エンタメな純文学
2012/04/07 21:03
2人中、2人の方がこのレビューが役に立ったと投票しています。
投稿者:お月見 - この投稿者のレビュー一覧を見る
藤野千夜さんは、芥川賞作家でありながら、意外に(というと失礼かな)「中等部超能力戦争」とか、「少女怪談」など、妙なお話を書かれる方だなあ。と、思いながら面白く読んでいる作家さんです。
「願い」も、読んでいると漫画的なイメージが浮かぶ、ほどよくサブカル名詞をちりばめた(8つめの話「七日間」に出てくる脇役が、田中マルクス闘莉王に似ているという部分が特に秀逸!)短編集でした。
表紙の野球場を上空からのぞいた写真が可愛らしいです。
描かれるのは、普通の、市井の人々の半生や生活の断片で、9人の人生に共感したりドン引いたりしながら読みました。

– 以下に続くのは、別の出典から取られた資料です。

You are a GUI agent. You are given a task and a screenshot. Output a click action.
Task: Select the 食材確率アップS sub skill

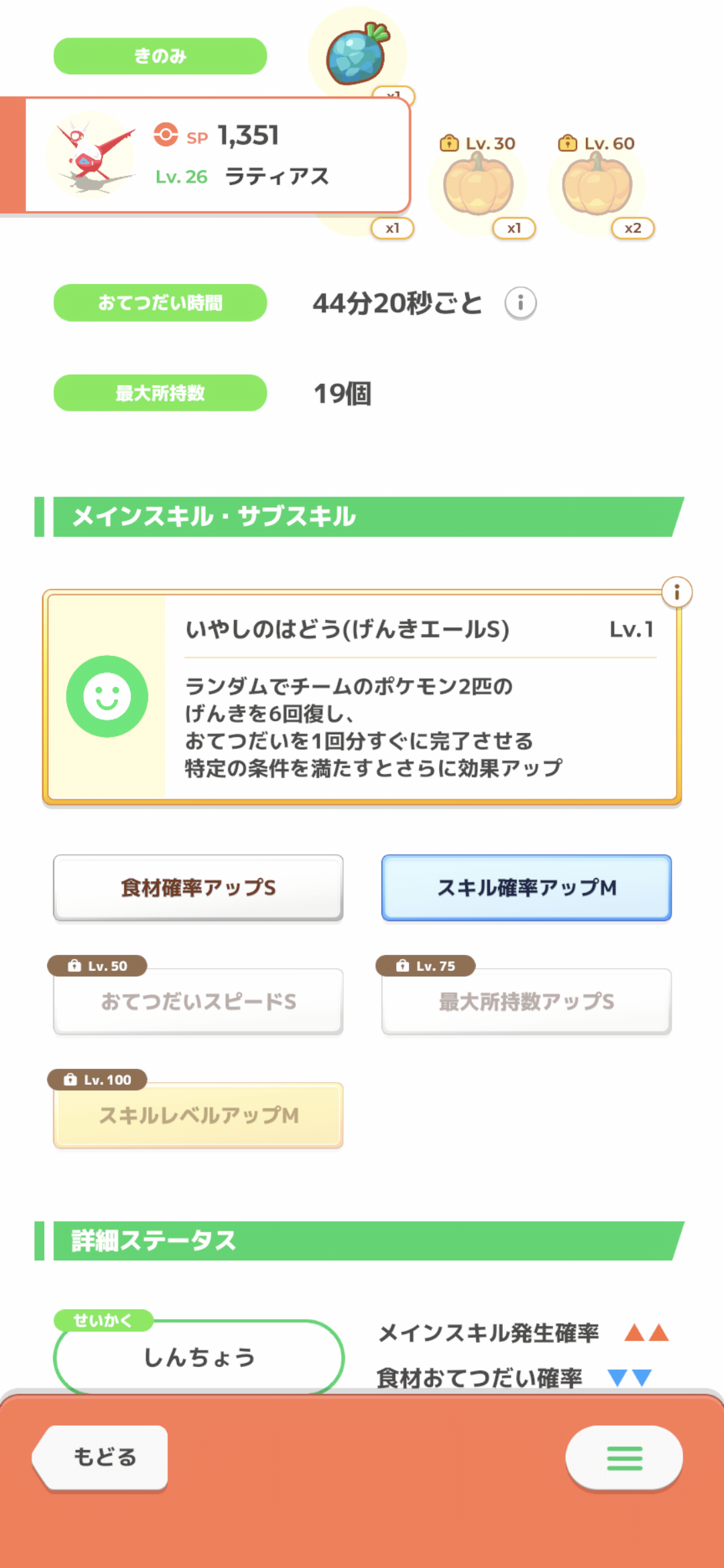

3つの願いのおばあちゃんや、願いを叶えるお願い玉など、あともう少しでファンタジーの領域になりそうなところで、ぎりぎりのリアルの表面張力を保っている。そのバランスが見事です。バランスといえば、もう少し、話が続きそうなのに、途中で終わってしまうような印象もあり、そこがエンターティンメントと純文学の違いなのかなあと思ったりもしました。
いつか、めいっぱいマンガ・映画・テレビのエキスを詰め込んで、血も湧き肉も踊っちゃう、少女冒険活劇を描いてほしい。そんな期待を抱いてしまう(のは私だけかなあ)短編集でした。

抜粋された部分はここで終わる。